If there were a responsible way to close our budget gap that didn’t involve raising taxes or requiring furloughs for employees, we already would have taken it.
I want to speak directly to Chicagoans about our city’s budget, which will come up for a vote before the full City Council today.
Long before I formally introduced this budget in October, it became clear that our economic path out of the COVID-19 pandemic would require us to make some extraordinarily difficult decisions. It was a matter of when, not if, these decisions would be made, and how we would make them — all while holding firm to our core values of equity, inclusion and transparency.
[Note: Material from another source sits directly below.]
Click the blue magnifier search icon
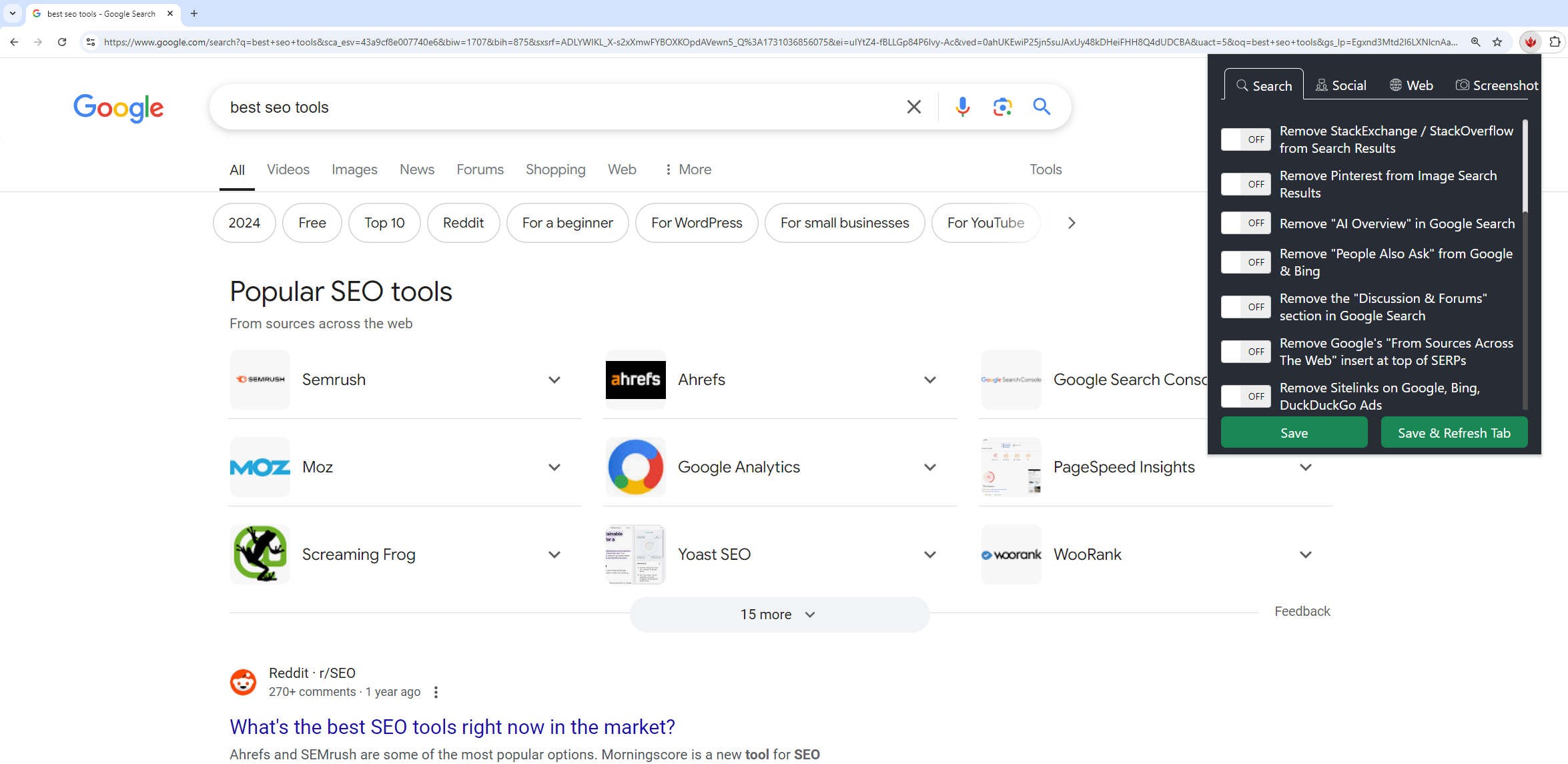The height and width of the screenshot is (764, 1568). click(1042, 107)
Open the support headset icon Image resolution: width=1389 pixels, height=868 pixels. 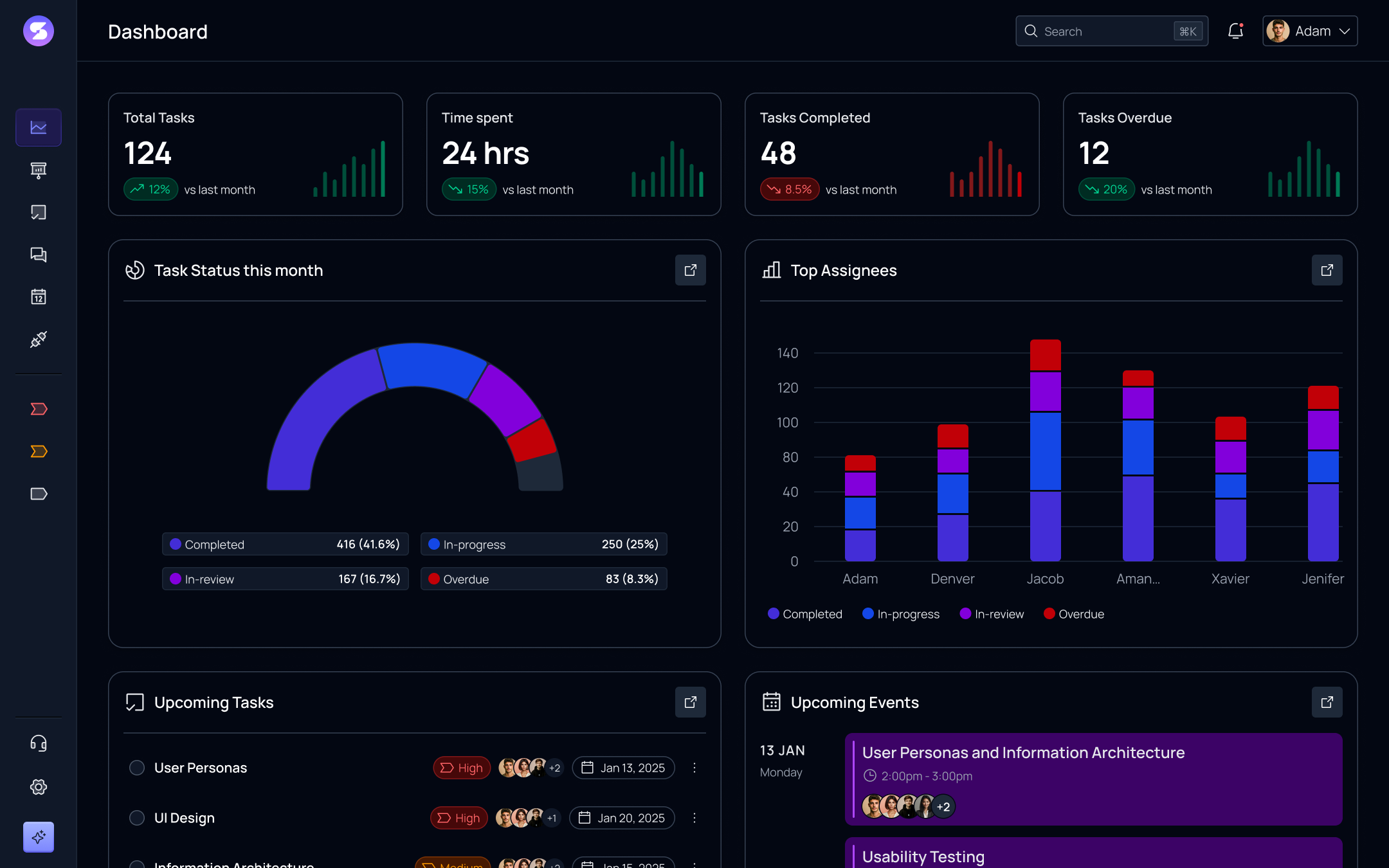(39, 743)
COVID-19 has not only upended all our lives from a health perspective, it also has devastated significant parts of our economy. This has resulted in an $800 million loss of revenues for the 2020 budget and a significant $1.2 billion deficit for next year, 65% of which is directly tied to COVID-19.
Dealing with a $1.2 billion gap means there were no easy decisions. None. And while the prospect of better times comes closer into view, particularly because of a new partner in the White House, along with the prospect of a nationwide COVID-19 response plan rooted in science and data, we must face the reality in front of us right now.
To put it bluntly, this is likely the most painful budget we have ever faced as a city. And it comes after the many difficult and painful choices we’ve already had to make over the last eight months. So, if there were a responsible way to close our budget gap that didn’t involve raising taxes or requiring some level of furloughs for our City employees, we would have already taken it. But among the many thing this pandemic has taken from us is our ability to make decisions without sacrificing something in return.
For example, look at our proposal to modestly increase property taxes by $94 million in 2021. This number did not materialize out of thin air. We spent months deliberating it until we were compelled by the sheer size of the 2021 budget deficit to use some last resort tools, in a last resort situation. The proposed tax means that for the average Chicago homeowner, an increased cost of $56 per year would go into effect in 2022, not next year.
Understanding that nobody likes property taxes, we have proposed to tie this tax to help shore up city pensions and tie any increase to the Consumer Price Index, which over the last five years has averaged about 1.8 percent per year. Rather than ignoring a fiscal problem until it becomes a crisis and implementing a historic property tax increase as happened in 2015 when an almost $600 million property tax was approved, we are proposing a much more modest, predictable and, in our view, fiscally responsible way to address city finances.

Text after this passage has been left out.